The End. In so many ways, the end.
This episode saw the downward spiral of the 24 caret plonker Ickbal from what seemed to be the unbreachable all time low of previous episodes. Never missing an opportunity to show that he was as dim as he was egotistical he offered numerous dishes to camera.
In a crowning articulation of the perils of upward social mobility Ickybal tells us that as a child he’d never dreamt of aspiring to the Bar imagining he’d exhaust his career in a West Midlands coal mine. Geeklawyer felt that even that lofty goal was a little above him, but at least being at the Bar he would not have been able to cave the roof in on his colleagues. Precious little consolation to those of us who might trip over his ego in the robing room.
On being given a wig to wear (“Wow, I’ve got a big head!” being a rare moment of self awareness) he improvised to camera: “My Lords I propose this case as a lot of bollocks.” Somehow one felt the inevitable anxiety that this was the exact and full quality of advice and advocacy that his punters would receive in his short lived career at the Bar before he retired to become an unlicensed cabbie in Birmingham: “I had that Lord Neuberger in the back of my cab the other day”.

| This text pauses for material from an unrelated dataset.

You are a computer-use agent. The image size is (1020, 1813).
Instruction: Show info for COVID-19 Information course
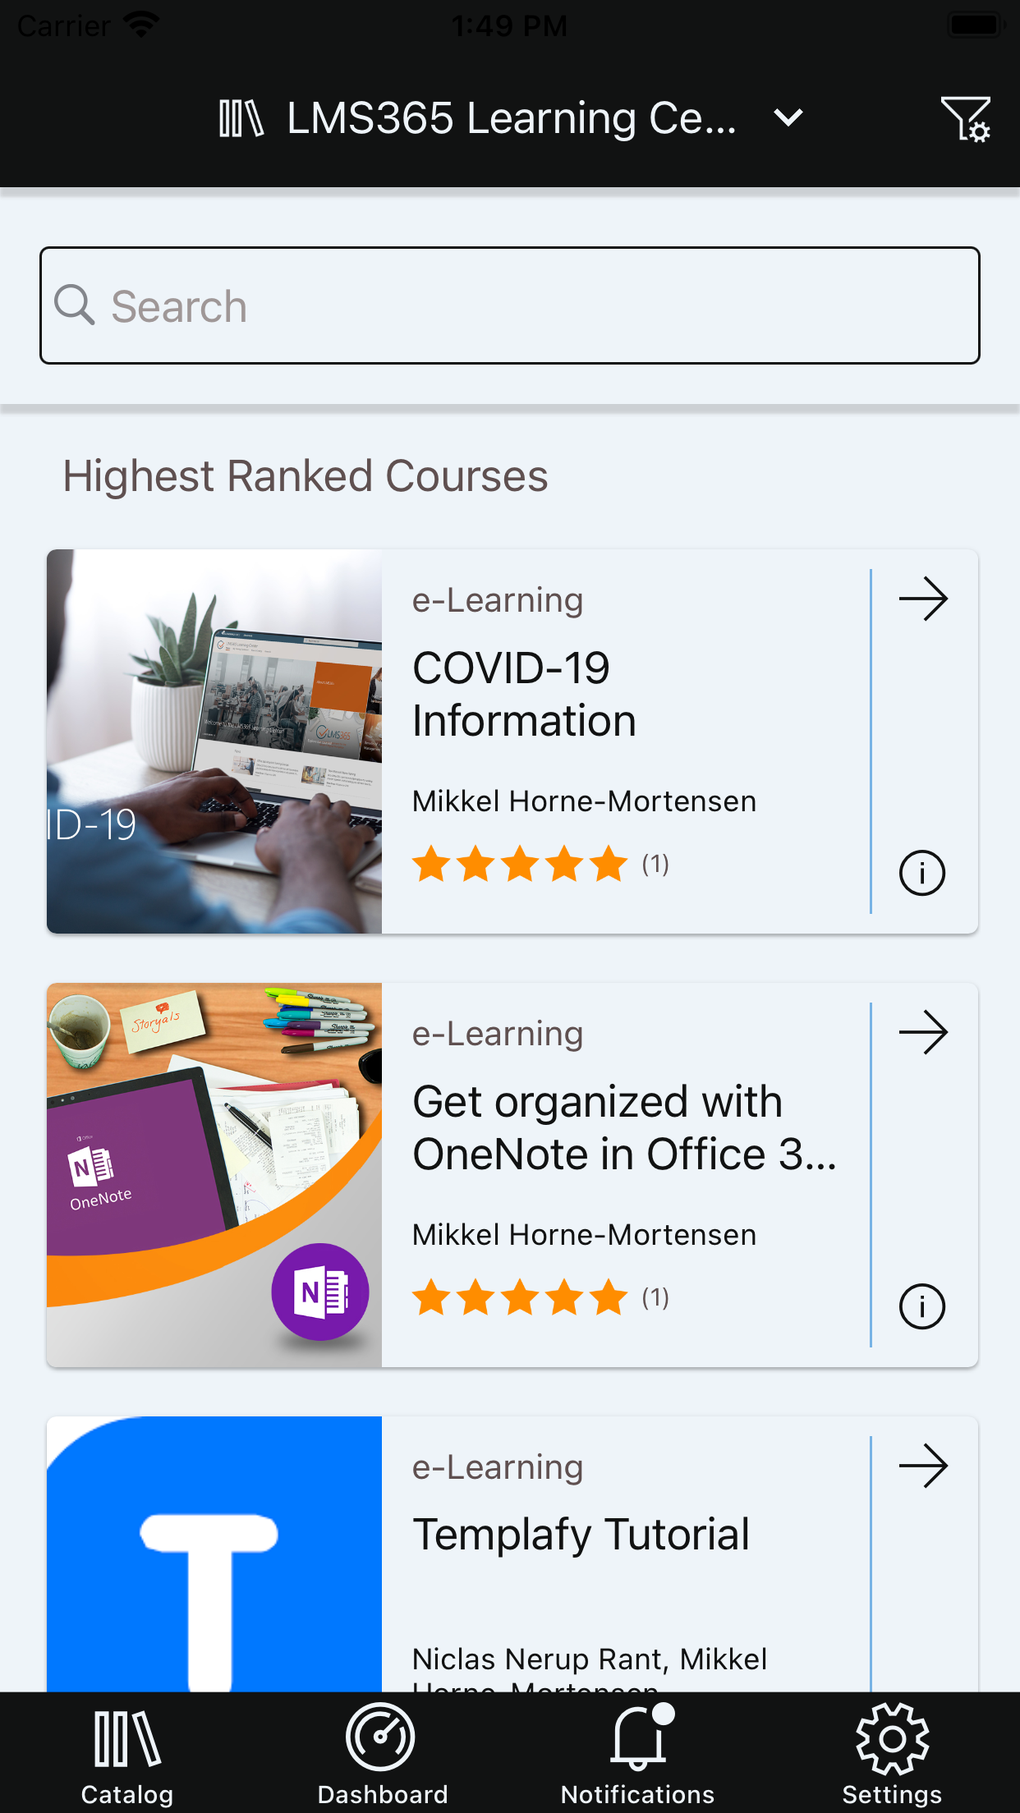pyautogui.click(x=922, y=873)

Probably the highlight of his career was winning £271.32 from the Orange phone company as a litigant in person. Retarded Ikcbal proved well the adage that a lawyer who represents himself has a fool for a client: £271.32 did, however, seem like suitable highpoint on which to end his career.

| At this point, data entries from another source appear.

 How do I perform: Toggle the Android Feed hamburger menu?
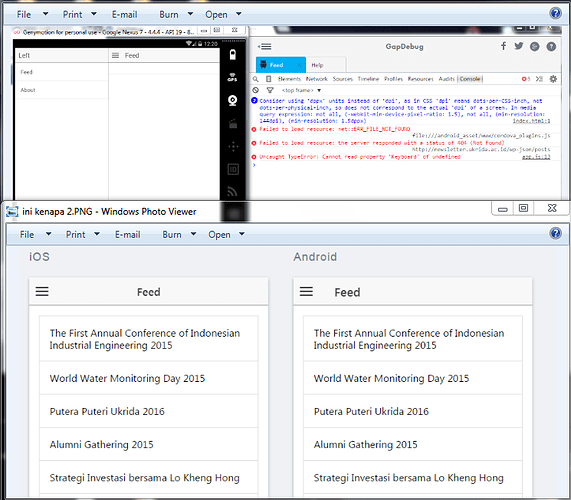click(306, 291)
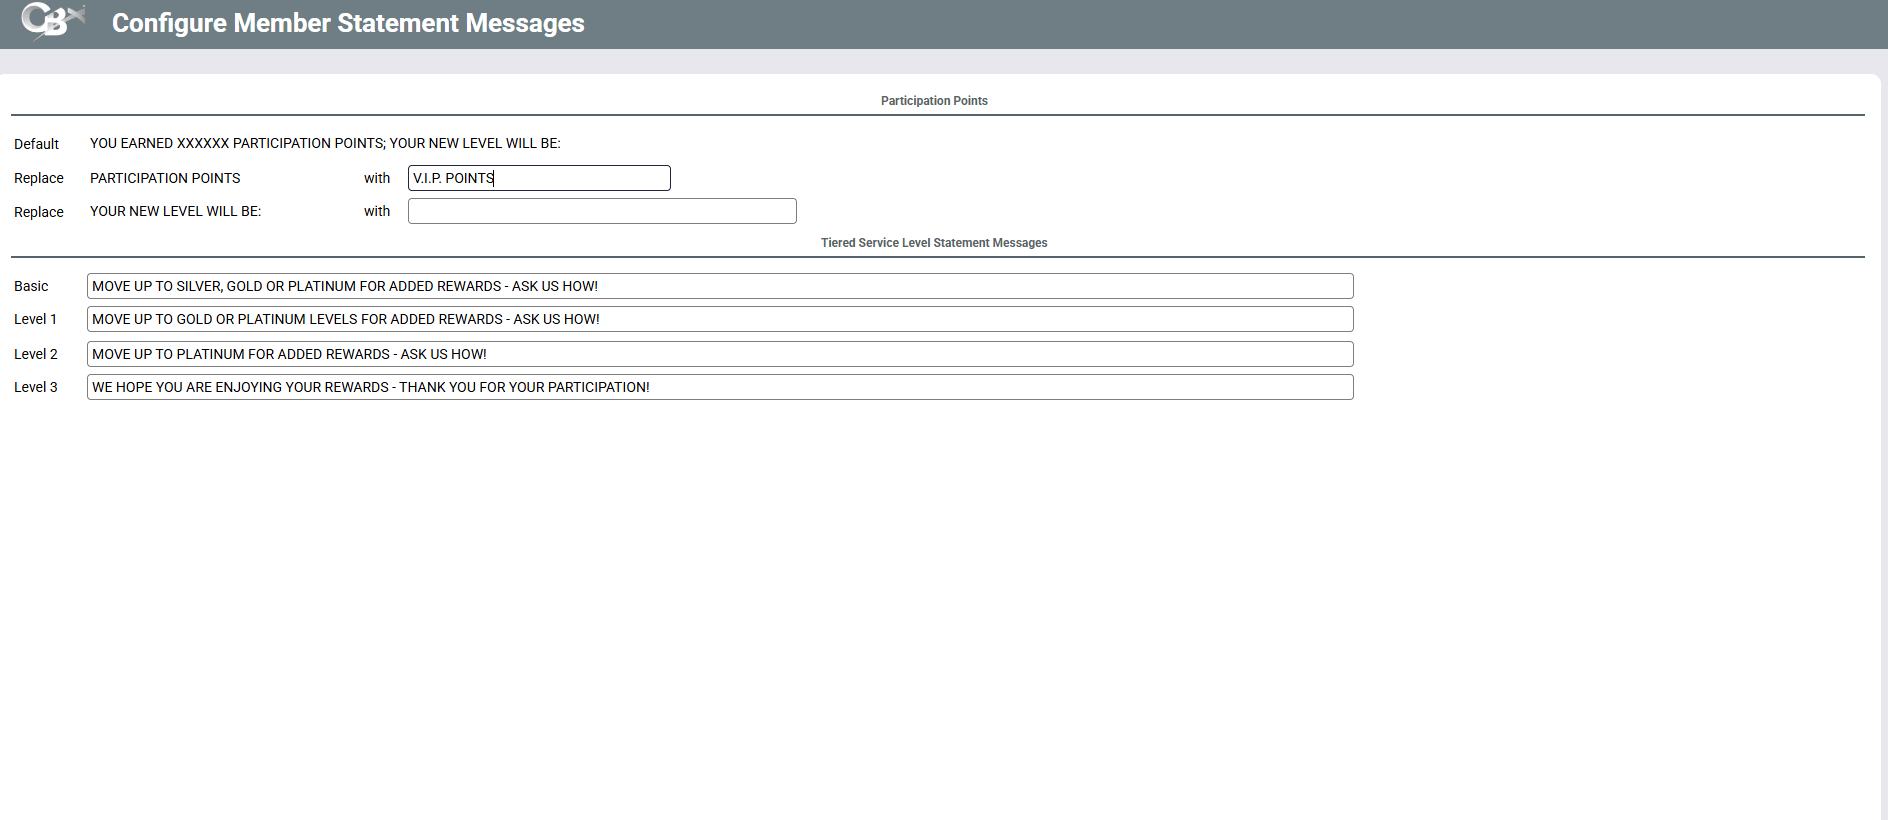The height and width of the screenshot is (820, 1888).
Task: Click the Replace label beside PARTICIPATION POINTS
Action: [x=39, y=178]
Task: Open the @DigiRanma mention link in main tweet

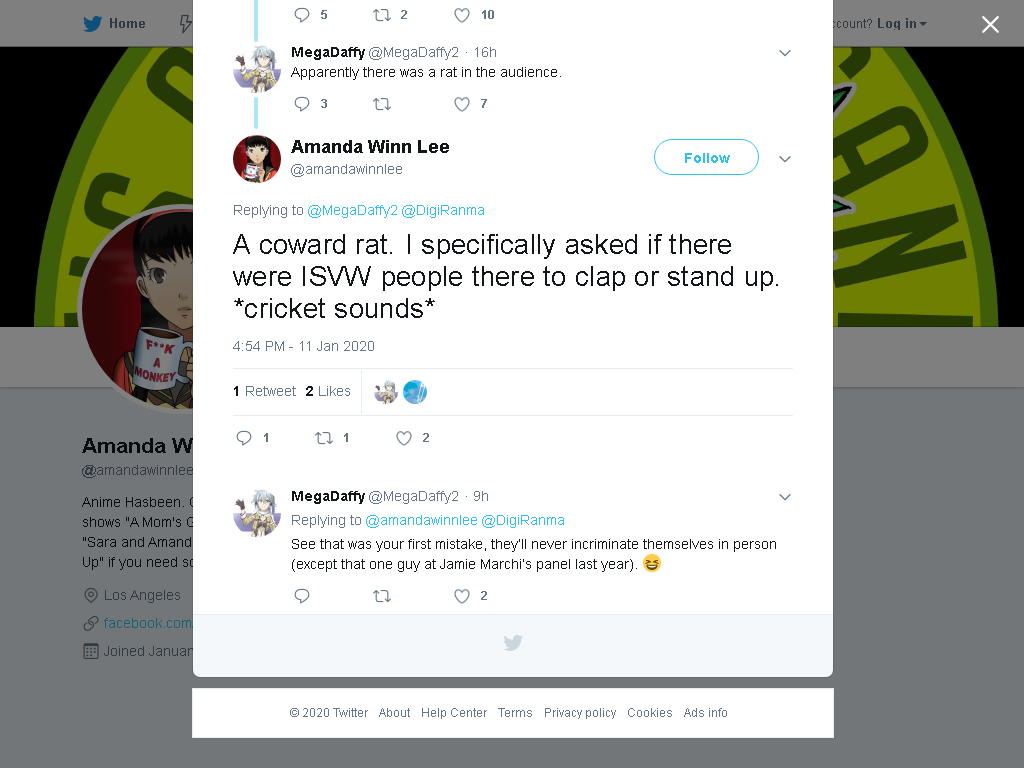Action: [x=443, y=210]
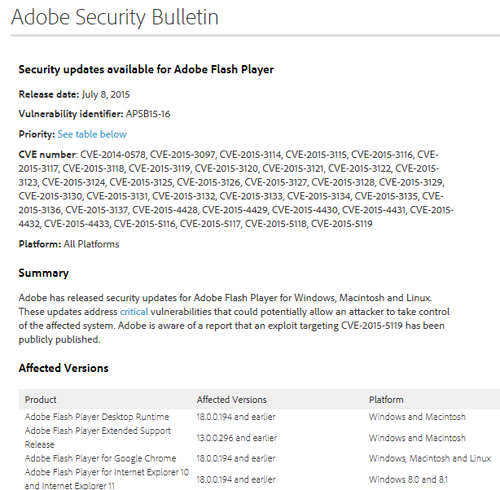Click the 'All Platforms' text
500x490 pixels.
point(91,244)
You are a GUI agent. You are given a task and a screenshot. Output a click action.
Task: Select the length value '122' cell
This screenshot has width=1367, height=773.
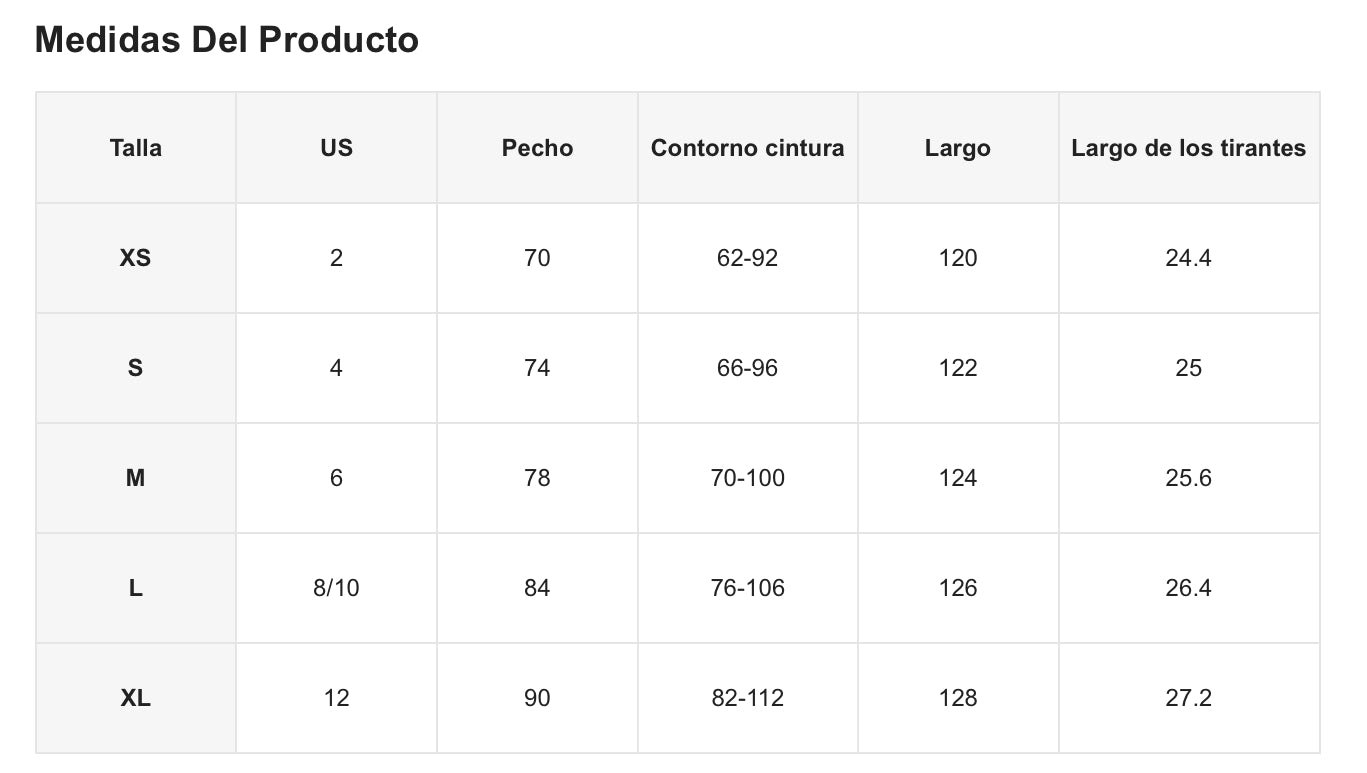coord(957,368)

Bizarrely, though, there were even bigger fools than Ikcbal on display. And while Ikbal has the defence of a low IQ youthful exuberance and the demonstrated limited capacity to utter anything other than vacuous piffle David Wolf had no such excuse.
Mr David Wolf practically exuded “oil of ‘ism’” aftershave from his pores. Geeklawyer wondered how he ever got to chambers in the morning so deep must be his bowel loosening fear of treading on an innocent fly or looking at a woman in a sexist non-supportive way on the Tube. Mr Wolf spent most of the episode wringing his hands in tearful angst at the ghastly elitism of the Bar. Matrix Chambers, he proudly declaimed, was engaged in organising a revolt at the Bar by which the bastions of privilege would be overthrown by having different coloured areas of chambers to correspond with different areas of practice.
“See? Green headed chambers notepaper matches the green walled area of chambers; you know when you are in the ‘Right-On’ part of Matrix, where we fight for the underdog at a very reasonable £300/hour”.
Oh, and they don’t have pupils, they have ‘Trainees’ who don’t ask clerks for help, they ask ‘Practice Assistants’. Matrix Chambers can be found at Griffin Building, Gray’s Inn. When Geeklawyer says at, he means above. Matrix Chambers is suspended about 300 foot above the ground: levitated on a cloud of its own virtuous, but inclusive and mutually supportive, hot self righteous air. Rumour has it that this will be powering the next generation of Zeppelin Airships.
Our last sight of Howlin’ Wolf was his shocked tut-tuting at the pomp of a House of Lord’s decision that went against his punter and how jolly elitist and inaccessible it was to the man in the street. He was cut short by the camera before saying the hearing should really have been before the Shoreditch Workers Peoples’ Collective Court. Mr Wolf then departed to get a breakfast of organic muesli and soy milk.
It was not all bad however. The delicious Cat, who can sit on Geeklawyer’s lap any time, got a puppyledge at Keating Chambers in London; and the funny sounding Northern Lass got a pupillage and tenancy in Newcastle. Spiffy — she seemed fairly competent and Geeklawyer wishes her well.
But if the pupils, aspirants and tenants seemed like a bunch of cunts then Kakoly Pande saved the day for the Bar. She exuded pure 24 carat charisma. Clever pretty modest and talented she exhibited the sort of self-confidence talent and class that made one doubt that she would ever fail at the Bar; fail and wind up becoming a Solicitor-Inadequate at the minor Midland solicitors Frisbees or somesuch career graveyard. Faced with objections from junior tenants as to her prospective tenancy she gave what seems to have been a bravura performance and won them over. Their objection was less to do with her than the shortage of work at the Bar: a common theme throughout the series, and rightly so.
Again, the larger and more important policy driven skirmishes between the Government and the Bar were not explored. This is not a criticism: a program such as this would not perform too well by exploring these issues.
Overall the fourth episode maintained the weaknesses of the previous episodes in that it didn’t step beyond the photogenic. Nonetheless it made for good television: it was engaging and interesting if not as good a reflection of the reality of the Bar as it could have been. One wonders if the public are any the wiser; Geeklawyer wouldn’t know, he tries to avoid them wherever possible.